### [EXERCISE AIM]
Exclude the pictures from your copy, and reproduce each entry below verbatim.
***** DATA LISTING *****
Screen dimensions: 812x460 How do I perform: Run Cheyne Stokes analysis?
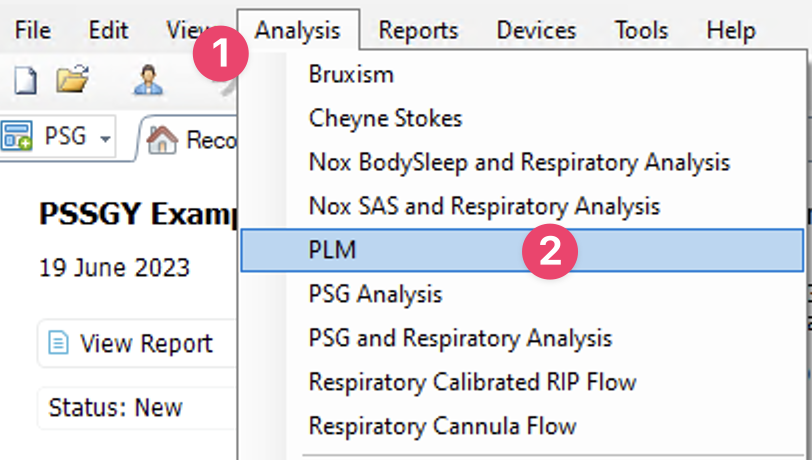(385, 118)
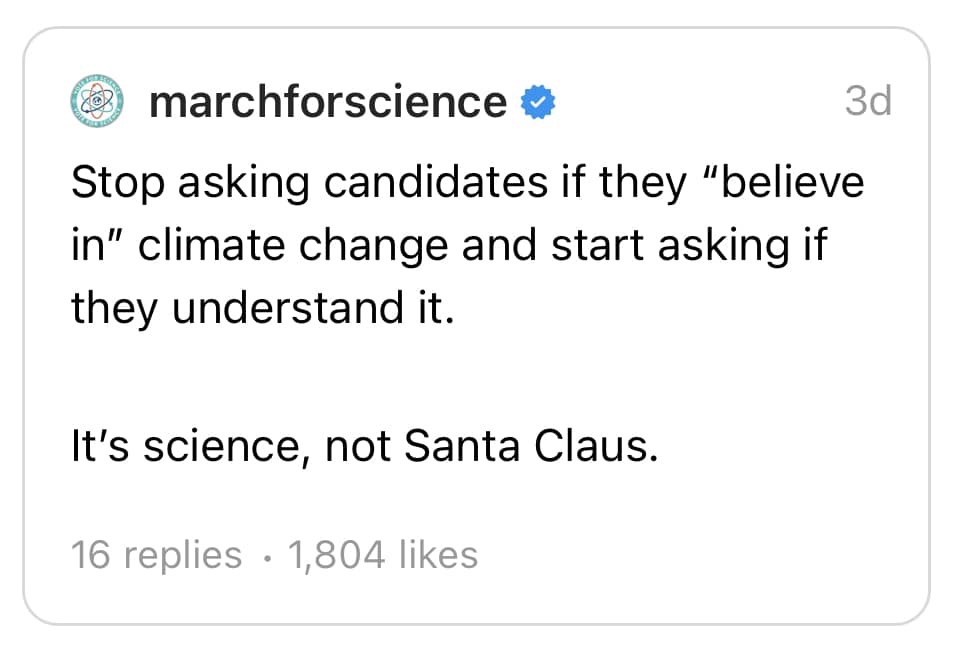The height and width of the screenshot is (648, 967).
Task: Show the 1,804 likes list
Action: pos(382,555)
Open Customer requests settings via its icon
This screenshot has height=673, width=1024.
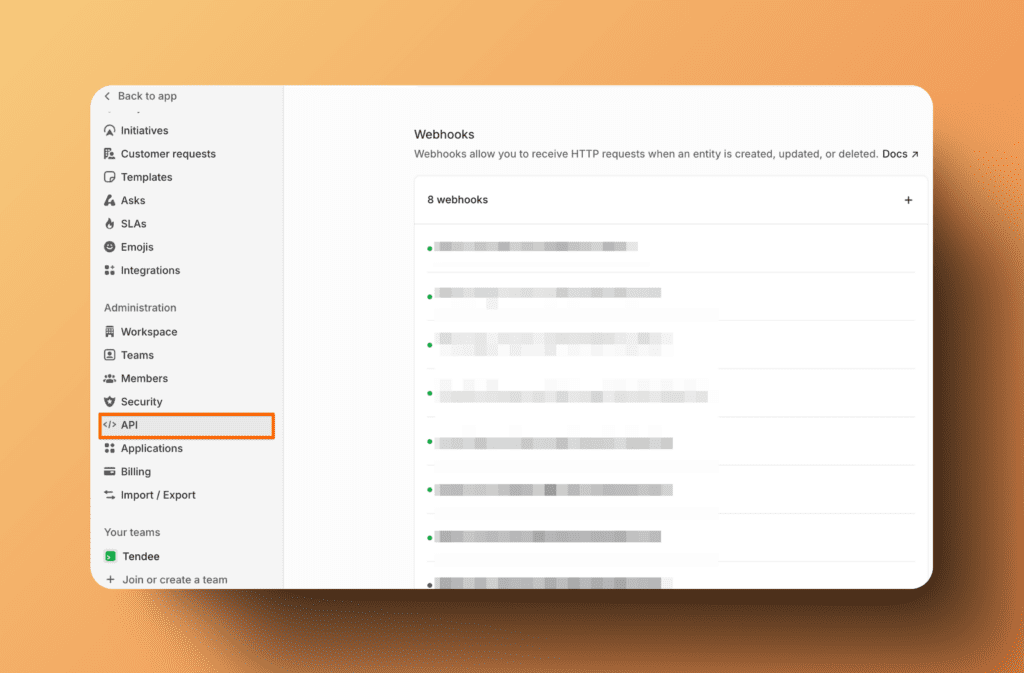tap(110, 153)
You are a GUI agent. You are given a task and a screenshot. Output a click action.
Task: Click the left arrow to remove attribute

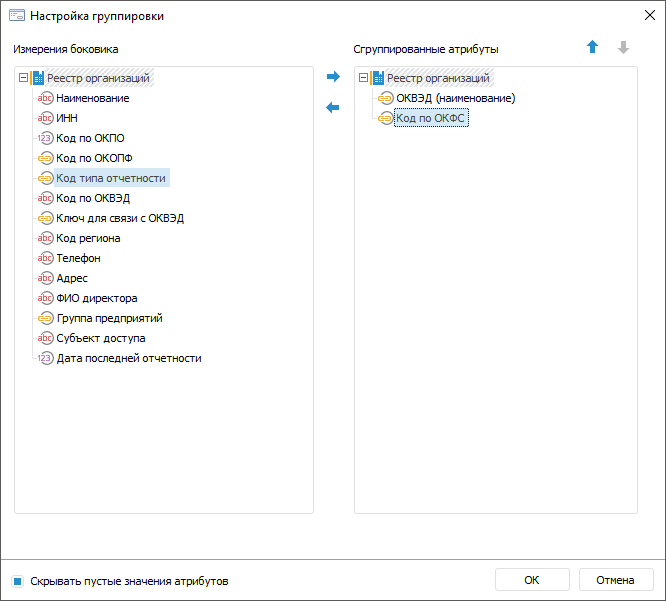tap(333, 108)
*****
### [EXERCISE ANSWER]
Screen dimensions: 812x460 How do I perform: Run Cheyne Stokes analysis?
(385, 118)
The height and width of the screenshot is (648, 967).
Task: Show the 1,804 likes list
Action: pos(382,555)
Open Customer requests settings via its icon
This screenshot has height=673, width=1024.
tap(110, 153)
You are a GUI agent. You are given a task and a screenshot. Output a click action.
Task: Click the left arrow to remove attribute

tap(333, 108)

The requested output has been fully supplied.